___ Recorded data

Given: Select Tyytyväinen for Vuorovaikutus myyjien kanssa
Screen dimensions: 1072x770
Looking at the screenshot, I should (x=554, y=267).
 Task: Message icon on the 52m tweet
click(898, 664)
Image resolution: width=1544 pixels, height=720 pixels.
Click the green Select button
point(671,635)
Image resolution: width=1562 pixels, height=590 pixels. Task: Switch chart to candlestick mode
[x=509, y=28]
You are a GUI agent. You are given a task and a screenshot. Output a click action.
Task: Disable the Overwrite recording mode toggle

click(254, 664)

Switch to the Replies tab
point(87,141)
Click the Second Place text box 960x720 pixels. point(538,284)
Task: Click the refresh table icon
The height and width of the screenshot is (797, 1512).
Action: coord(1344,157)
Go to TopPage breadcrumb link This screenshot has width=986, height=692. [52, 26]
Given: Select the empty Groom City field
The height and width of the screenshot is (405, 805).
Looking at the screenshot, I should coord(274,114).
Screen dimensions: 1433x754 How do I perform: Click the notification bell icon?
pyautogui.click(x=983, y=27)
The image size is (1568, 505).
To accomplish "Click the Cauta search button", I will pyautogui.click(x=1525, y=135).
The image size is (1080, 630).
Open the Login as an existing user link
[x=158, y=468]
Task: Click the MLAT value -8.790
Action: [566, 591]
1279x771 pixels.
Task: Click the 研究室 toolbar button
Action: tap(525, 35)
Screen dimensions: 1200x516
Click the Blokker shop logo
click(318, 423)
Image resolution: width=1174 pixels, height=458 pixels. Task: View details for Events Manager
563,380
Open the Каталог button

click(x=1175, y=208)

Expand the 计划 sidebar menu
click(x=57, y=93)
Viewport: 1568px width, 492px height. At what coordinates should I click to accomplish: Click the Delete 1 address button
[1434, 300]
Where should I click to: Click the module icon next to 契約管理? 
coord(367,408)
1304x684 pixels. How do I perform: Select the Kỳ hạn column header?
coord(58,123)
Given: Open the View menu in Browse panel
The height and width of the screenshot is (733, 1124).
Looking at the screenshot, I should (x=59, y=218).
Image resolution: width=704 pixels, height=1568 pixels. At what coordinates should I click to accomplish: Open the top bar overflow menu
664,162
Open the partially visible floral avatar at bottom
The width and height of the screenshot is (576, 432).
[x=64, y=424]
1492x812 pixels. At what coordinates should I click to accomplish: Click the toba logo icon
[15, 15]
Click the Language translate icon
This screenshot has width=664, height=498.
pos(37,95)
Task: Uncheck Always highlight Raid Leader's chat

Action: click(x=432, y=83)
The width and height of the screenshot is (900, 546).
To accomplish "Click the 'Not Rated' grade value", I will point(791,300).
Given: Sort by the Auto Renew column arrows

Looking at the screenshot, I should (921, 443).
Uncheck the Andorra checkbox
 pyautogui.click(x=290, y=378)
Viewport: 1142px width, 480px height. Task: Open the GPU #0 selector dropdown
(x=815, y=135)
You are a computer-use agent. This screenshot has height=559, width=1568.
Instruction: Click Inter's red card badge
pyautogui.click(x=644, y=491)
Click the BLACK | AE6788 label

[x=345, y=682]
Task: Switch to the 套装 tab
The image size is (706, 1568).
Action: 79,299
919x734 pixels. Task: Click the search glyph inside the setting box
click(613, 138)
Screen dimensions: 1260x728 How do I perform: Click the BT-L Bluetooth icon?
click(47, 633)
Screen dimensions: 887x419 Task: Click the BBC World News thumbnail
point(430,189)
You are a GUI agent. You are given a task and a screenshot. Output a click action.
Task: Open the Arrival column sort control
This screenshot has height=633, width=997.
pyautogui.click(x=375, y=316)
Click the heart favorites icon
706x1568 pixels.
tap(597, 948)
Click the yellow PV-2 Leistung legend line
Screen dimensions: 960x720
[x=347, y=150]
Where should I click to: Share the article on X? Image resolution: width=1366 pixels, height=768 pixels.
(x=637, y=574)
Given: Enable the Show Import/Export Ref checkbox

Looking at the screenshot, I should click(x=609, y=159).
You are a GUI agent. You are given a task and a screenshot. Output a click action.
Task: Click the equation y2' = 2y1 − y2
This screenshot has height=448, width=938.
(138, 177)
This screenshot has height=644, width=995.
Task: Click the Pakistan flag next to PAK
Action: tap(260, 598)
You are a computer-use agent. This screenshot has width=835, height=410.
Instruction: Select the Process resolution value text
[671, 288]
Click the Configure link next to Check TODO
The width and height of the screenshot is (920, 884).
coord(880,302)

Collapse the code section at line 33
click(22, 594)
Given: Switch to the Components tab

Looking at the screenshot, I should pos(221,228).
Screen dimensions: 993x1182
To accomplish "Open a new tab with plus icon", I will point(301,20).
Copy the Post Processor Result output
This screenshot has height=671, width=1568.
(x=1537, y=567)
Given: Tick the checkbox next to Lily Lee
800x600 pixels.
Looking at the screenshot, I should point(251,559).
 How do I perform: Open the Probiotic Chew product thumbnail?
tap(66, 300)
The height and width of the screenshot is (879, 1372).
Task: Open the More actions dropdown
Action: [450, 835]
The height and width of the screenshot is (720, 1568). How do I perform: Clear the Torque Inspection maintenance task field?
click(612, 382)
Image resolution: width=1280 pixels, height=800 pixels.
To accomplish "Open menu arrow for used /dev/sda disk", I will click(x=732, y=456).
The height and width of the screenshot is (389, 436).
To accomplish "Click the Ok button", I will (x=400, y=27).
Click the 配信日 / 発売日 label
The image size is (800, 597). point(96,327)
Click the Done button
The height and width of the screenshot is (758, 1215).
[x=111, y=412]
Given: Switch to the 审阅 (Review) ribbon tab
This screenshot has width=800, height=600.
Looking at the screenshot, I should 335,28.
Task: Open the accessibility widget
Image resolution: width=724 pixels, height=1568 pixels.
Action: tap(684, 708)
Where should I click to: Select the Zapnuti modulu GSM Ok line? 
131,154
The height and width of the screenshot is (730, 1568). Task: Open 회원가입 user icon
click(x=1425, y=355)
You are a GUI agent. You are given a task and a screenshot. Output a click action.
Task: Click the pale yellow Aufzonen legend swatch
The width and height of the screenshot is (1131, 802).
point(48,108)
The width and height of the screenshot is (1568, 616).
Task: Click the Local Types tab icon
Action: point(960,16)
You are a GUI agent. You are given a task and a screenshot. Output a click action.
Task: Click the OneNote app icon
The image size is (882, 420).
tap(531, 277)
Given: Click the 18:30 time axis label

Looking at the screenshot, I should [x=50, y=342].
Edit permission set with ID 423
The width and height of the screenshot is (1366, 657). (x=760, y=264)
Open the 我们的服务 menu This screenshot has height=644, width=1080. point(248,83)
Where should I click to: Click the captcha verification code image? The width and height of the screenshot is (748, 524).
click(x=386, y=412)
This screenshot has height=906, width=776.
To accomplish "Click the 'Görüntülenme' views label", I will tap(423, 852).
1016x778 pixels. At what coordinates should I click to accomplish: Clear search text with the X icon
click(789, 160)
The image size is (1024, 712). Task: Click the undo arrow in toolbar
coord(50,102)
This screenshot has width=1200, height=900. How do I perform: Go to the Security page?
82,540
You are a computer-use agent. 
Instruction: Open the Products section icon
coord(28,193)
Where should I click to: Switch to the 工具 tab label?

______

**Task to carry out**
Restate the entries above, keeping every word intact.

**Response to this task**
Given: Select Tyytyväinen for Vuorovaikutus myyjien kanssa
Screen dimensions: 1072x770
Looking at the screenshot, I should (x=554, y=267).
 Task: Message icon on the 52m tweet
click(898, 664)
Image resolution: width=1544 pixels, height=720 pixels.
Click the green Select button
point(671,635)
Image resolution: width=1562 pixels, height=590 pixels. Task: Switch chart to candlestick mode
[x=509, y=28]
You are a GUI agent. You are given a task and a screenshot. Output a click action.
Task: Disable the Overwrite recording mode toggle

click(254, 664)

Switch to the Replies tab
point(87,141)
Click the Second Place text box 960x720 pixels. point(538,284)
Task: Click the refresh table icon
The height and width of the screenshot is (797, 1512).
Action: coord(1344,157)
Go to TopPage breadcrumb link This screenshot has width=986, height=692. [52, 26]
Given: Select the empty Groom City field
The height and width of the screenshot is (405, 805).
Looking at the screenshot, I should coord(274,114).
Screen dimensions: 1433x754 How do I perform: Click the notification bell icon?
pyautogui.click(x=983, y=27)
The image size is (1568, 505).
To accomplish "Click the Cauta search button", I will pyautogui.click(x=1525, y=135).
The image size is (1080, 630).
Open the Login as an existing user link
[x=158, y=468]
Task: Click the MLAT value -8.790
Action: [566, 591]
1279x771 pixels.
Task: Click the 研究室 toolbar button
Action: tap(525, 35)
Screen dimensions: 1200x516
Click the Blokker shop logo
click(318, 423)
Image resolution: width=1174 pixels, height=458 pixels. Task: View details for Events Manager
563,380
Open the Каталог button

click(x=1175, y=208)

Expand the 计划 sidebar menu
click(x=57, y=93)
Viewport: 1568px width, 492px height. At what coordinates should I click to accomplish: Click the Delete 1 address button
[1434, 300]
Where should I click to: Click the module icon next to 契約管理? 
coord(367,408)
1304x684 pixels. How do I perform: Select the Kỳ hạn column header?
coord(58,123)
Given: Open the View menu in Browse panel
The height and width of the screenshot is (733, 1124).
Looking at the screenshot, I should (x=59, y=218).
Image resolution: width=704 pixels, height=1568 pixels. At what coordinates should I click to accomplish: Open the top bar overflow menu
664,162
Open the partially visible floral avatar at bottom
The width and height of the screenshot is (576, 432).
[x=64, y=424]
1492x812 pixels. At what coordinates should I click to accomplish: Click the toba logo icon
[15, 15]
Click the Language translate icon
This screenshot has width=664, height=498.
pos(37,95)
Task: Uncheck Always highlight Raid Leader's chat

Action: click(x=432, y=83)
The width and height of the screenshot is (900, 546).
To accomplish "Click the 'Not Rated' grade value", I will point(791,300).
Given: Sort by the Auto Renew column arrows

Looking at the screenshot, I should (921, 443).
Uncheck the Andorra checkbox
 pyautogui.click(x=290, y=378)
Viewport: 1142px width, 480px height. Task: Open the GPU #0 selector dropdown
(x=815, y=135)
You are a computer-use agent. This screenshot has height=559, width=1568.
Instruction: Click Inter's red card badge
pyautogui.click(x=644, y=491)
Click the BLACK | AE6788 label

[x=345, y=682]
Task: Switch to the 套装 tab
The image size is (706, 1568).
Action: 79,299
919x734 pixels. Task: Click the search glyph inside the setting box
click(613, 138)
Screen dimensions: 1260x728 How do I perform: Click the BT-L Bluetooth icon?
click(47, 633)
Screen dimensions: 887x419 Task: Click the BBC World News thumbnail
point(430,189)
You are a GUI agent. You are given a task and a screenshot. Output a click action.
Task: Open the Arrival column sort control
This screenshot has height=633, width=997.
pyautogui.click(x=375, y=316)
Click the heart favorites icon
706x1568 pixels.
tap(597, 948)
Click the yellow PV-2 Leistung legend line
Screen dimensions: 960x720
[x=347, y=150]
Where should I click to: Share the article on X? Image resolution: width=1366 pixels, height=768 pixels.
(x=637, y=574)
Given: Enable the Show Import/Export Ref checkbox

Looking at the screenshot, I should click(x=609, y=159).
You are a GUI agent. You are given a task and a screenshot. Output a click action.
Task: Click the equation y2' = 2y1 − y2
This screenshot has height=448, width=938.
(138, 177)
This screenshot has height=644, width=995.
Task: Click the Pakistan flag next to PAK
Action: tap(260, 598)
You are a computer-use agent. This screenshot has width=835, height=410.
Instruction: Select the Process resolution value text
[671, 288]
Click the Configure link next to Check TODO
The width and height of the screenshot is (920, 884).
coord(880,302)

Collapse the code section at line 33
click(22, 594)
Given: Switch to the Components tab

Looking at the screenshot, I should pos(221,228).
Screen dimensions: 993x1182
To accomplish "Open a new tab with plus icon", I will point(301,20).
Copy the Post Processor Result output
This screenshot has height=671, width=1568.
(x=1537, y=567)
Given: Tick the checkbox next to Lily Lee
800x600 pixels.
Looking at the screenshot, I should point(251,559).
 How do I perform: Open the Probiotic Chew product thumbnail?
tap(66, 300)
The height and width of the screenshot is (879, 1372).
Task: Open the More actions dropdown
Action: [450, 835]
The height and width of the screenshot is (720, 1568). How do I perform: Clear the Torque Inspection maintenance task field?
click(612, 382)
Image resolution: width=1280 pixels, height=800 pixels.
To accomplish "Open menu arrow for used /dev/sda disk", I will click(x=732, y=456).
The height and width of the screenshot is (389, 436).
To accomplish "Click the Ok button", I will (x=400, y=27).
Click the 配信日 / 発売日 label
The image size is (800, 597). point(96,327)
Click the Done button
The height and width of the screenshot is (758, 1215).
[x=111, y=412]
Given: Switch to the 审阅 (Review) ribbon tab
This screenshot has width=800, height=600.
Looking at the screenshot, I should 335,28.
Task: Open the accessibility widget
Image resolution: width=724 pixels, height=1568 pixels.
Action: tap(684, 708)
Where should I click to: Select the Zapnuti modulu GSM Ok line? 
131,154
The height and width of the screenshot is (730, 1568). Task: Open 회원가입 user icon
click(x=1425, y=355)
You are a GUI agent. You are given a task and a screenshot. Output a click action.
Task: Click the pale yellow Aufzonen legend swatch
The width and height of the screenshot is (1131, 802).
point(48,108)
The width and height of the screenshot is (1568, 616).
Task: Click the Local Types tab icon
Action: point(960,16)
You are a GUI agent. You are given a task and a screenshot. Output a click action.
Task: Click the OneNote app icon
The image size is (882, 420).
tap(531, 277)
Given: Click the 18:30 time axis label

Looking at the screenshot, I should [x=50, y=342].
Edit permission set with ID 423
The width and height of the screenshot is (1366, 657). (x=760, y=264)
Open the 我们的服务 menu This screenshot has height=644, width=1080. point(248,83)
Where should I click to: Click the captcha verification code image? The width and height of the screenshot is (748, 524).
click(x=386, y=412)
This screenshot has height=906, width=776.
To accomplish "Click the 'Görüntülenme' views label", I will tap(423, 852).
1016x778 pixels. At what coordinates should I click to accomplish: Clear search text with the X icon
click(789, 160)
The image size is (1024, 712). Task: Click the undo arrow in toolbar
coord(50,102)
This screenshot has width=1200, height=900. How do I perform: Go to the Security page?
82,540
You are a computer-use agent. 
Instruction: Open the Products section icon
coord(28,193)
Where should I click to: Switch to the 工具 tab label?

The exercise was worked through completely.